Hold these truths - In the era we live in, people feel free to live their own truth. They pick it from here or there and preach toleration of whatever anyone chooses to believe. At the birth of our country, out of all the "truths" that were out there, our forefathers decided to proclaim to the world that this nation would live out a creed higher in purpose than just making a living.

That all men are created equal - I know, I know - maybe the first thing you think of is how that lofty goal took many years and the shedding of thousands of lives in a civil war to approach. And maybe you think we still aren't there. But for a nation whose inhabitants came from the rigid caste system of Europe to write this into their founding document sent to the world as why they were forming a new country - it was explosive. It marked out one corner of the world where freedom was real - or would be.

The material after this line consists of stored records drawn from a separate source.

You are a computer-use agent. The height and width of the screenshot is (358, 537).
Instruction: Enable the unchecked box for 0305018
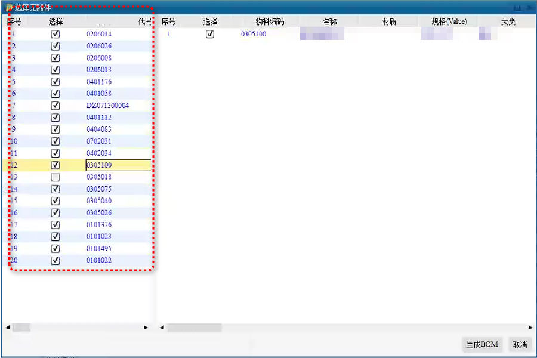(55, 177)
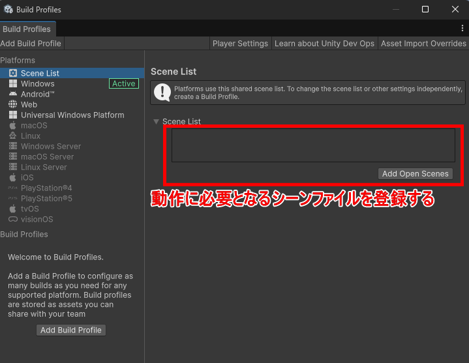Viewport: 469px width, 363px height.
Task: Select Windows Server in platforms list
Action: (x=51, y=146)
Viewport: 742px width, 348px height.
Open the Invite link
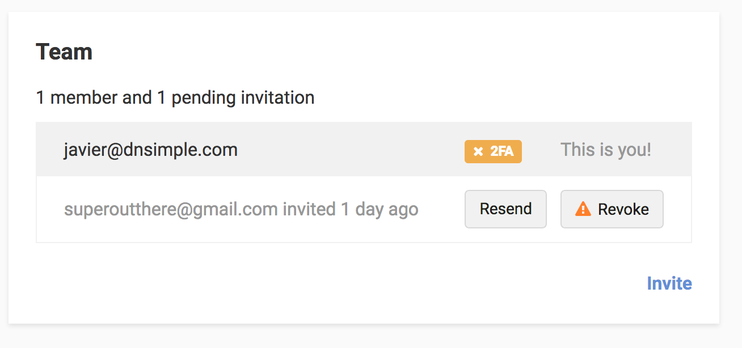click(669, 283)
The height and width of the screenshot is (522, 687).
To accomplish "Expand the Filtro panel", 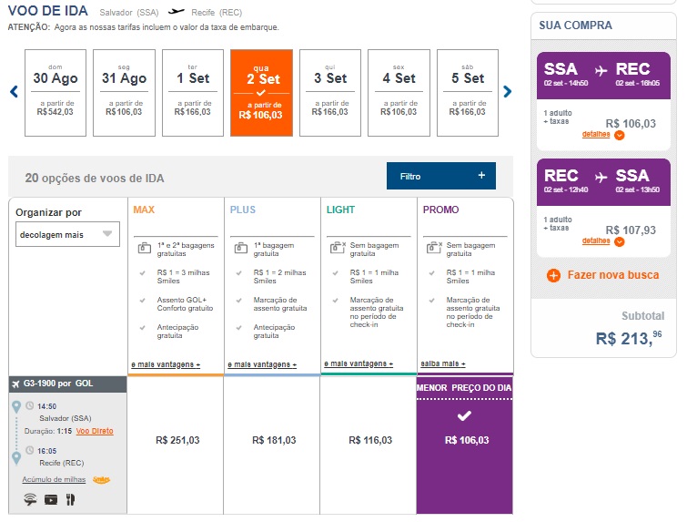I will 440,176.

That they are endowed by their Creator with certain inalienable rights - "lex rex" - the King is the law- meant that a man's rights were whatever the King said they were, or whatever the government said they were. This phrase places man's rights beyond reach of King, parliament or Congress, grounding them in God. Again, the mere idea is so far beyond anything that had ever come before in Europe, when the common man read this he knew there was one place in the world where a king's or nobleman's whims held no power over them.

"...that among those are life, liberty, and the pursuit of happiness." - We frequently focus on the three mentioned, but should also notice the founders knew enough to know there were more than just those three. "Among those" means that while America wanted to let the world know that those three - "life, liberty, and the pursuit of happiness" were at the core of what America aspired to be, there were things already acknowledged and truths accepted across cultures that would be part of America's genus as well. If we guarantee that rights are "inalienable" because they are given by God, we do not have to name them all.

The uniqueness of these phrases, regardless of the imperfectness of how we lived it out is why I love America. And I learned that in elementary school.

If we aren't inspiring kids today to remember what makes America great, the loss will be... everything.